The ideal formula is NaMgFe3+5(PO4)4(OH)6⋅2H2O which requires Na2O 3.67, MgO 4.77, Fe2O3 47.27, P2O5 33.62, H2O 10.67, total 100 wt.%.
X-ray crystallography and crystal-structure determination
Powder X-ray diffraction data (Table 3) were recorded using a Rigaku R-Axis Rapid II curved imaging plate microdiffractometer with monochromatised MoKα radiation. A Gandolfi-like motion on the ϕ and ω axes was used to randomise the sample. Observed d values and intensities were derived by profile fitting using JADE Pro software (Materials Data, Inc.). The unit-cell parameters refined from the powder data using JADE Pro with whole-pattern fitting are: a = 26.07(2), b = 5.17(2), c = 13.95(2) Å, β = 111.56(2)° and V = 1749(7) Å3, which are in good agreement with the single-crystal study below.

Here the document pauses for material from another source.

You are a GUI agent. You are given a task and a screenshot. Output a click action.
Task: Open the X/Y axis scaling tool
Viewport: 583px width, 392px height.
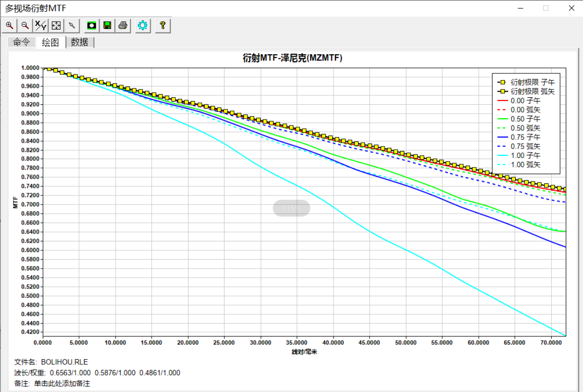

A crystal was attached to a MiTeGen polymer loop and X-ray diffraction data was collected at the micro-focus macromolecular MX2 beamline at the Australian Synchrotron (Aragao et al., 2018). Data were collected using a Dectris EigerX 16M detector and monochromatic radiation with a wavelength of 0.710760 Å. The data set was processed using XDS (Kabsch, 2010) without scaling, and with absorption correction and scaling using SADABS (Bruker, 2001). Structure solution in space group C2/c was carried out using SHELXT (Sheldrick, 2015a) as implemented in the WinGX suite (Farrugia, 2012). The atom coordinates were then transformed to correspond to those in the structure of dufrénite (Moore, 1970). SHELXL-2018 (Sheldrick, 2015b) was used for the refinement of the structure. All H atom sites were located in difference-Fourier maps and were refined with soft restraints of 0.82(3) Å on the O–H distances. The site occupancies at the X site and the M2 site were fixed to (Na0.81Ca0.19) and (Mg0.75Mn2+0.19Fe2+0.05), respectively, in accordance with the electron microprobe data. The final refinement converged to an agreement index of R1 = 1.97% for 1060 observed reflections with Fo > 4σ(Fo). Data collection and refinement details are given in Table 4, atom coordinates and displacement parameters in Table 5, selected bond distances in Table 6 and a bond valence analysis in Table 7. The crystallographic information file has been deposited with the Principal Editor of Mineralogical Magazine and is available as Supplementary material (see below).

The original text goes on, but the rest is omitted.